▶ [TEXT SECTION]:
□ □ □ □

To travel, in this sense, is to learn how to hold contradictions. It means resisting the urge to consume a place as spectacle and instead allowing yourself to be unsettled by it, to let the place alter how you see, think, and act. This brought up another lesson. As I chatted with another foreigner who was living short-term in Colombia, he kept repeating the comment that “Colombians have no literacy rates.” I did not appreciate this remark; it was degrading and revealed how quickly foreigners can flatten a society into a stereotype. What he saw as “lack of literacy” was in fact a failure to understand the deeper structures at play. Just like what Casa de la Memoria mentioned, the inequalities of access to education, the generational effects of displacement, and the long shadows of armed conflict all play together. His statement reflected the kind of consumption I was trying to resist when staying in Medellin: the tendency to pass judgment on a place without engaging with its complexities. When travel becomes about quick observations and surface-level judgments, it produces narratives that flatten entire populations into stereotypes. Such statements may sound factual, but they function to position the speaker as superior, as someone who “knows” the place while disregarding its depth. In Medellín, where narratives of violence and poverty already dominate, repeating these judgments only strengthens the stigmas that locals work hard to resist.
Although challenging dominant narratives in Medellín can be risky, sometimes even unsafe., I learned to build empathy by seeing through the eyes of locals, to understand their realities not from the outside but from within. I came to see that these problems are systemic, and that the only way people find the strength to move forward is through hope and love. What this taught me is that resilience is something lived daily in the smallest acts. From the parents who continue to send their children to school despite threats, youth who still dream of futures beyond the limits of their comunas, neighbours who look out for one another when formal institutions fail. It also taught me that empathy requires more than sympathy... it requires patience. On a personal level, it also showed me how to recalibrate my own idea of leadership. I realized that leadership in contexts like Medellín is about walking alongside others, recognizing their knowledge, and affirming their dignity. It taught me that love, in this sense, is is political. It is the decision to care for one another, to hold space for voice, and to imagine a future that does not yet exist. What it means to travel, then, is to be changed. Not by the accumulation of sights, but by the recognition of lives that resist simplification, and by the demand that I consider what my presence means within them.

□ □ □ □

▶ [SOURCE MATERIAL]:
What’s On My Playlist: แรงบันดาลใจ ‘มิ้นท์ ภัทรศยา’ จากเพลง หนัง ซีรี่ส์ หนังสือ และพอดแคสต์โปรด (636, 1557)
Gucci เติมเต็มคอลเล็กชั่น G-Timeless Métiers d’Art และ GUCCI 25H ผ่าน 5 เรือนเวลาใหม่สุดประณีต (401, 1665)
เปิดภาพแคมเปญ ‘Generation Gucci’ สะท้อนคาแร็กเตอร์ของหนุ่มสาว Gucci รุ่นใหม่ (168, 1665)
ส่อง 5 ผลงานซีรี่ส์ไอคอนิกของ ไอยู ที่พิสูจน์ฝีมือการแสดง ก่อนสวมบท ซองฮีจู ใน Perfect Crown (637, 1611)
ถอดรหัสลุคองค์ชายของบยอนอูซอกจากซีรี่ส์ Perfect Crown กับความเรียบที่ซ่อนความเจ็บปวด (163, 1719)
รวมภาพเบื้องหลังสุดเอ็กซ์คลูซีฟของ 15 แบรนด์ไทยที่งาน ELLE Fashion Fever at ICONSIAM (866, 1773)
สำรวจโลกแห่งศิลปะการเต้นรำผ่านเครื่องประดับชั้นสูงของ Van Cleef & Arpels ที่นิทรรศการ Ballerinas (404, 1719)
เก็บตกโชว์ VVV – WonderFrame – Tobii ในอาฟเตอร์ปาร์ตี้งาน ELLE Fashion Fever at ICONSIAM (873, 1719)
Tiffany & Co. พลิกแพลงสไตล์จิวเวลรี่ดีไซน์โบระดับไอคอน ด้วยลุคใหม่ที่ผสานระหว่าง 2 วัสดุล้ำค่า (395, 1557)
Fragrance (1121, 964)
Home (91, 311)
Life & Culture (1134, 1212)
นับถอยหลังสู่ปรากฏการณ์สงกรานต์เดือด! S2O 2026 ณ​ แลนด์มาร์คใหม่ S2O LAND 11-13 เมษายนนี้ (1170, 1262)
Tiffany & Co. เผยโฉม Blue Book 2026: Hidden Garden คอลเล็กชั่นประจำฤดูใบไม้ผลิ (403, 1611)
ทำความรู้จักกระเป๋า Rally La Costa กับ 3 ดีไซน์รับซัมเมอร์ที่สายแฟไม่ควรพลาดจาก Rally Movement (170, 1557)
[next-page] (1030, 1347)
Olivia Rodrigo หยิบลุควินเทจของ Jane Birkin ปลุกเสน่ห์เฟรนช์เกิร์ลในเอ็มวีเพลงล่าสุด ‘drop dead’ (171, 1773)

□ □ □ □

▶ [WHAT TO DO]:
In the text on travel in Medellín, what remark did the other foreigner living short-term in Colombia keep repeating?

▶ [EXERCISE OUTPUT]:
He kept saying that "Colombians have no literacy rates."